* What is being asked
Copy out the material below word for word, keeping every line as it stands.

(A block of data)

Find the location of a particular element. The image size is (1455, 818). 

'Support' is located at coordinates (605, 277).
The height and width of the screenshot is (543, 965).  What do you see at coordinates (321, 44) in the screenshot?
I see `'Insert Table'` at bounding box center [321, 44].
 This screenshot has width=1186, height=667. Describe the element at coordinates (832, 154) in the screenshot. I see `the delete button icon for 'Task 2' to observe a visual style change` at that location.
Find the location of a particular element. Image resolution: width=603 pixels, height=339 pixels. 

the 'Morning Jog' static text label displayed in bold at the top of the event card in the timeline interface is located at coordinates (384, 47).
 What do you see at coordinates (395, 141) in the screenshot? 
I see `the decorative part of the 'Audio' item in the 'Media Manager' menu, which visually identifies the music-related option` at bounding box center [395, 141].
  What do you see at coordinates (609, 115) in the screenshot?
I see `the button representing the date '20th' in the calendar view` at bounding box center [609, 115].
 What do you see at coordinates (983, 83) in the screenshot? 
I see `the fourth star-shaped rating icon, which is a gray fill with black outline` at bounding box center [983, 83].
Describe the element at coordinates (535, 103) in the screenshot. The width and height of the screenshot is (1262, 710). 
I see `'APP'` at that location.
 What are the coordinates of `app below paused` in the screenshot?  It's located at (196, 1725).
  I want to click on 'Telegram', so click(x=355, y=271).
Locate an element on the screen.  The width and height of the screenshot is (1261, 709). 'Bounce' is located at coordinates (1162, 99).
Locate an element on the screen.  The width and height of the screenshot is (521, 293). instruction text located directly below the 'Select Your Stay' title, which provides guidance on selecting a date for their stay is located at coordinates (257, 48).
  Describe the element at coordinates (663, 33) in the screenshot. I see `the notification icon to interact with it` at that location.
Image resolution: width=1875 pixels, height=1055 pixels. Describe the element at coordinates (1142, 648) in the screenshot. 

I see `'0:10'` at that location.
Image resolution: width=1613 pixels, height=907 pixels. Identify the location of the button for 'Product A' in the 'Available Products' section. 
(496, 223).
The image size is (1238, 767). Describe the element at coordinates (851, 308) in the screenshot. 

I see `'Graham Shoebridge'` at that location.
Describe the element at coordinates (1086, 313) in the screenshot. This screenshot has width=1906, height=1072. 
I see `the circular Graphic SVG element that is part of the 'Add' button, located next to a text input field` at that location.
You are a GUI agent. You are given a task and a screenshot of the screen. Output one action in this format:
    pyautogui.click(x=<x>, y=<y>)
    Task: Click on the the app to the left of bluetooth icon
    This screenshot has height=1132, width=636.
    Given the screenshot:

* Task response
Find the location of a particular element. The image size is (1455, 818). 

'Support' is located at coordinates (605, 277).
The height and width of the screenshot is (543, 965).  What do you see at coordinates (321, 44) in the screenshot?
I see `'Insert Table'` at bounding box center [321, 44].
 This screenshot has width=1186, height=667. Describe the element at coordinates (832, 154) in the screenshot. I see `the delete button icon for 'Task 2' to observe a visual style change` at that location.
Find the location of a particular element. Image resolution: width=603 pixels, height=339 pixels. 

the 'Morning Jog' static text label displayed in bold at the top of the event card in the timeline interface is located at coordinates (384, 47).
 What do you see at coordinates (395, 141) in the screenshot? 
I see `the decorative part of the 'Audio' item in the 'Media Manager' menu, which visually identifies the music-related option` at bounding box center [395, 141].
  What do you see at coordinates (609, 115) in the screenshot?
I see `the button representing the date '20th' in the calendar view` at bounding box center [609, 115].
 What do you see at coordinates (983, 83) in the screenshot? 
I see `the fourth star-shaped rating icon, which is a gray fill with black outline` at bounding box center [983, 83].
Describe the element at coordinates (535, 103) in the screenshot. The width and height of the screenshot is (1262, 710). 
I see `'APP'` at that location.
 What are the coordinates of `app below paused` in the screenshot?  It's located at (196, 1725).
  I want to click on 'Telegram', so click(x=355, y=271).
Locate an element on the screen.  The width and height of the screenshot is (1261, 709). 'Bounce' is located at coordinates (1162, 99).
Locate an element on the screen.  The width and height of the screenshot is (521, 293). instruction text located directly below the 'Select Your Stay' title, which provides guidance on selecting a date for their stay is located at coordinates (257, 48).
  Describe the element at coordinates (663, 33) in the screenshot. I see `the notification icon to interact with it` at that location.
Image resolution: width=1875 pixels, height=1055 pixels. Describe the element at coordinates (1142, 648) in the screenshot. 

I see `'0:10'` at that location.
Image resolution: width=1613 pixels, height=907 pixels. Identify the location of the button for 'Product A' in the 'Available Products' section. 
(496, 223).
The image size is (1238, 767). Describe the element at coordinates (851, 308) in the screenshot. 

I see `'Graham Shoebridge'` at that location.
Describe the element at coordinates (1086, 313) in the screenshot. This screenshot has width=1906, height=1072. 
I see `the circular Graphic SVG element that is part of the 'Add' button, located next to a text input field` at that location.
You are a GUI agent. You are given a task and a screenshot of the screen. Output one action in this format:
    pyautogui.click(x=<x>, y=<y>)
    Task: Click on the the app to the left of bluetooth icon
    This screenshot has height=1132, width=636.
    Given the screenshot:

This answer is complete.